Harry turned his gaze to the big picture above the sofa, the one his dad had painted long ago for Mommy. It showed her dad on a big red tractor with a white farmhouse behind him and a woman carrying a basket of apples to the kitchen door. It looked so real, he wanted to step right into it, but Mommy always laughed. Harry had spent so much time staring at the picture, he could paint it all from memory if he just had the brushes and paints and canvas. And the magic, of course, like Mrs. Wedeking’s magic with a crochet hook, or Mommy’s magic when she found a new way to cook the same old freeze-dried food.

He knew the face of that man on the tractor, the crinkles around his eyes, the tufts of gray hair under the cap that said Naylor Seed with an ear of ripe yellow corn embroidered under it.

The man winked at him.

Harry clutched the quilt, shivering. He glanced over at Mrs. Wedeking. Her chin was touching her chest, almost, and her eyes were closed.

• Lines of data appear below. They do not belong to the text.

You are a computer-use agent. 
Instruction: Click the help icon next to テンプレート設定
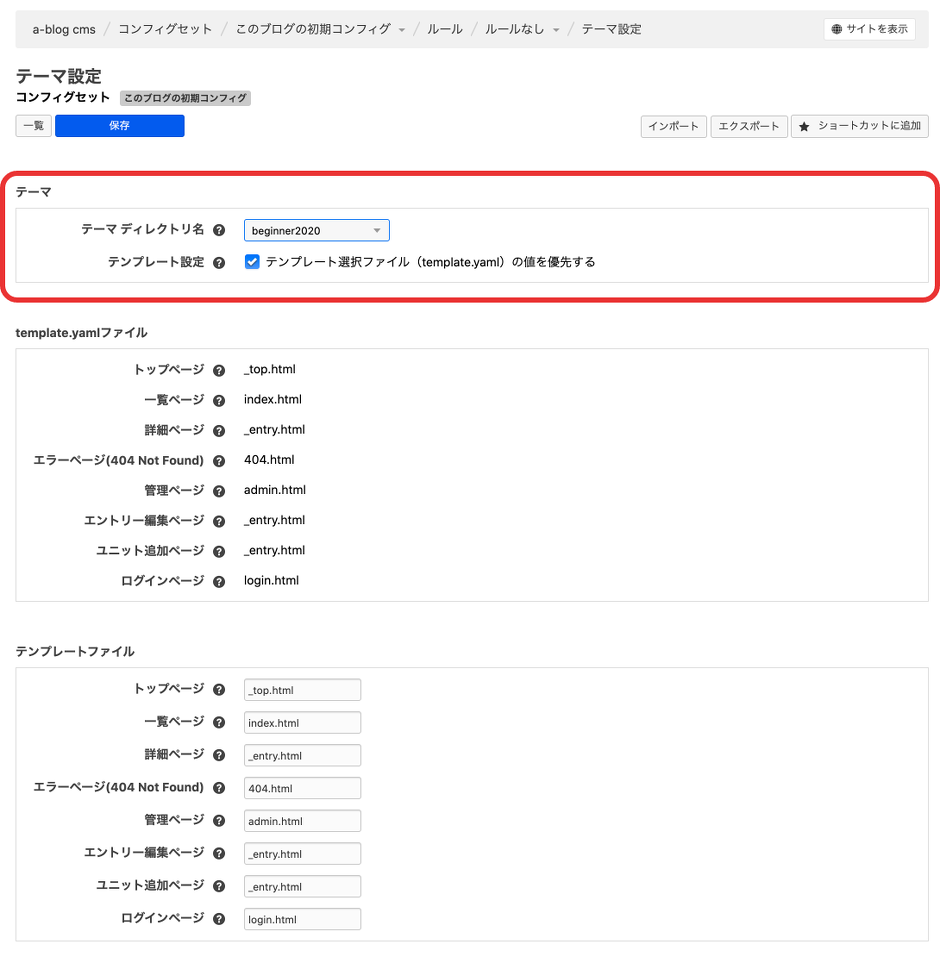point(219,262)
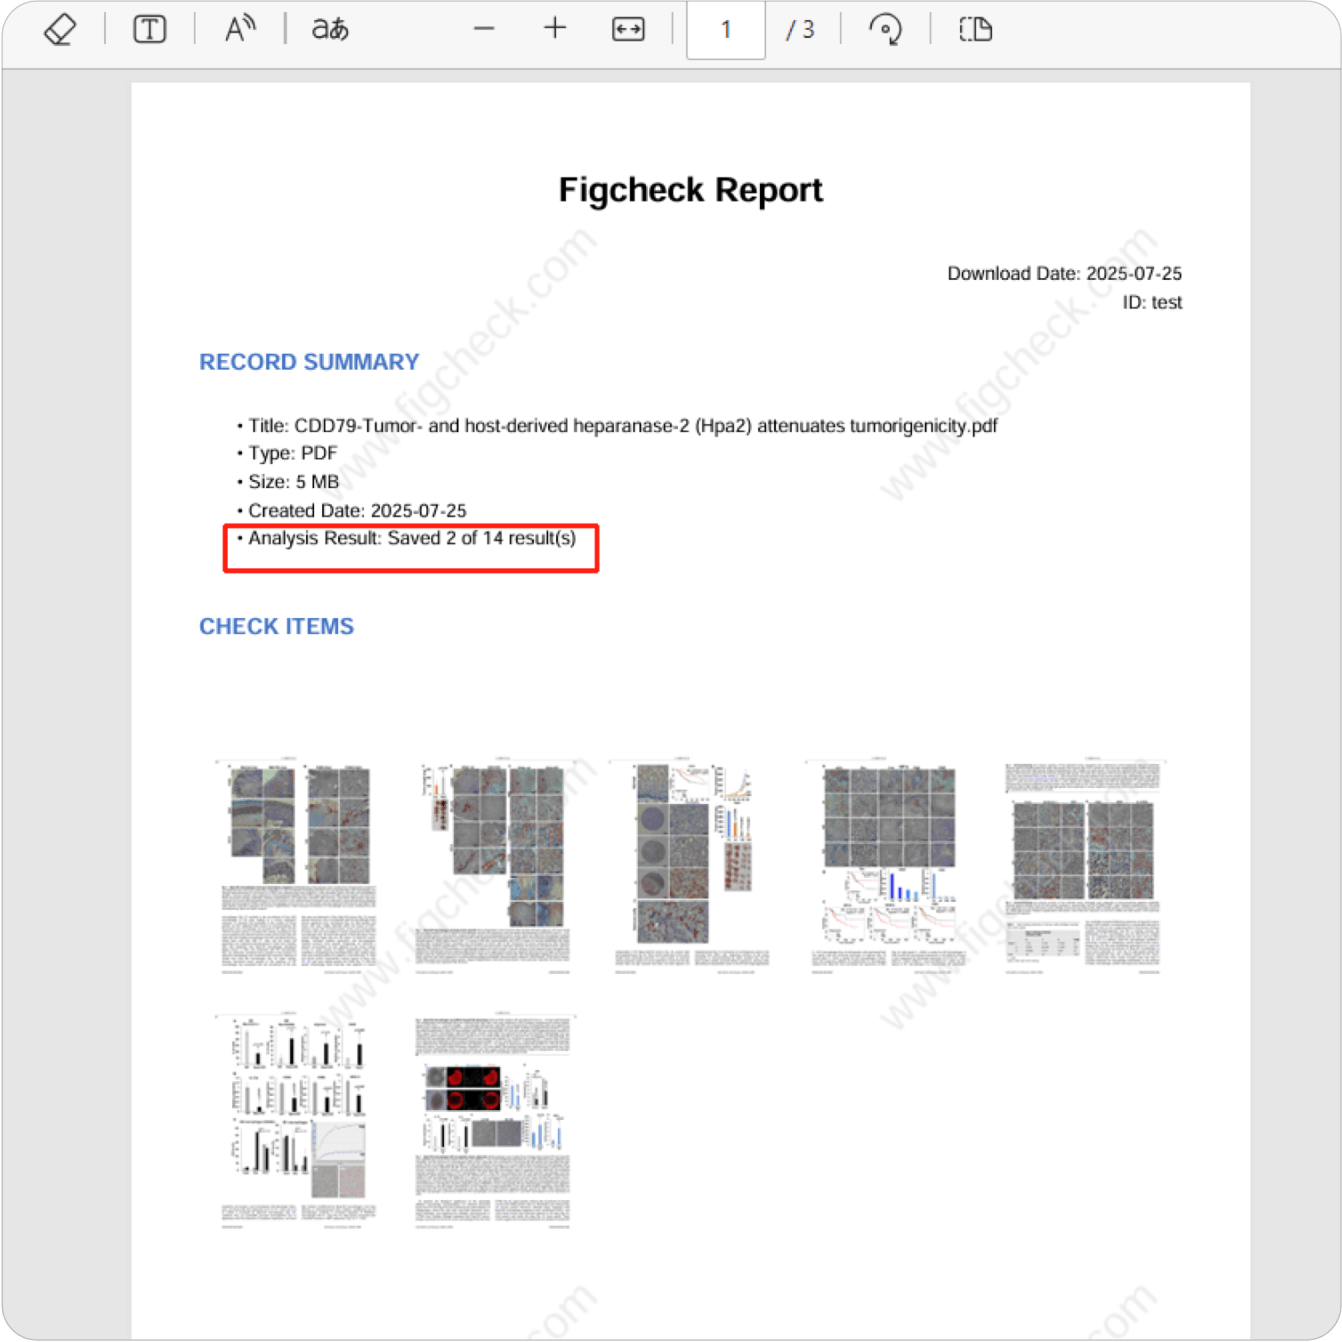Rotate the PDF page
The image size is (1342, 1342).
[885, 29]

He sat up and gave a quick, gentle poke of the finger to the oil painting--and thought it felt soft this time. Slowly, he stood on the sofa in his bare feet and stared up at Grandpa, and Grandpa held out a hand. The hand came right out of the painting and took hold of Harry’s.

“Come on,” Grandpa said. “There’s banana bread in the oven, and chicken soup on the stove.”

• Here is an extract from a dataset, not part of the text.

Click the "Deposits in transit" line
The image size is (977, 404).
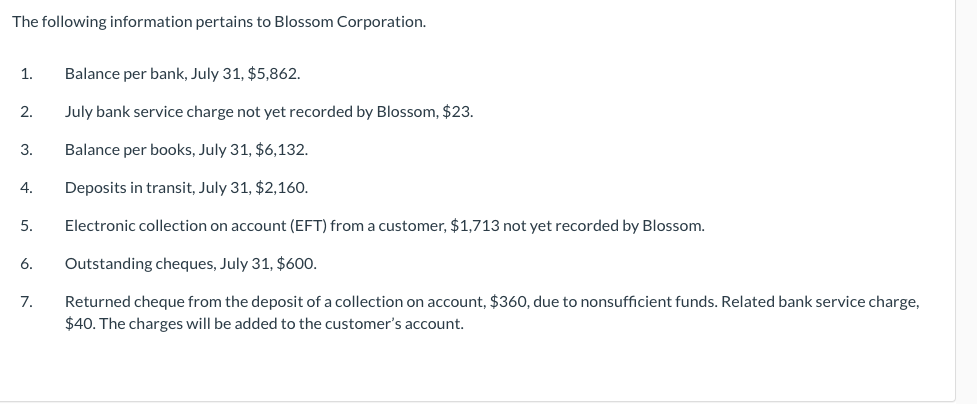[x=186, y=187]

Harry bunched up his muscles and sprang forward as Grandpa reeled him in to a world of soft green grass, bright blue sky, a spicy-sweet scent of autumn apples in the air-- just the way Mommy had described it to him--and other smells, more than he could take in all at once.

He took in a deep breath and tingled from head to toe. Grandpa pulled him into his arms for a great big hug, put him in his lap for a tractor ride, with Harry’s hands on the steering wheel and the engine putt-putt-putting, and off they drove around the farm and down the gravel road a ways, then back home. Everything Mommy told him about was true, and it was all even better than he had imagined.

Grandpa helped him down and walked hand in hand with him to the house. “We have a visitor,” he said.

Grandma set a basket of apples on the counter and faced them, a hand over her heart. “Little Harry!” she cried.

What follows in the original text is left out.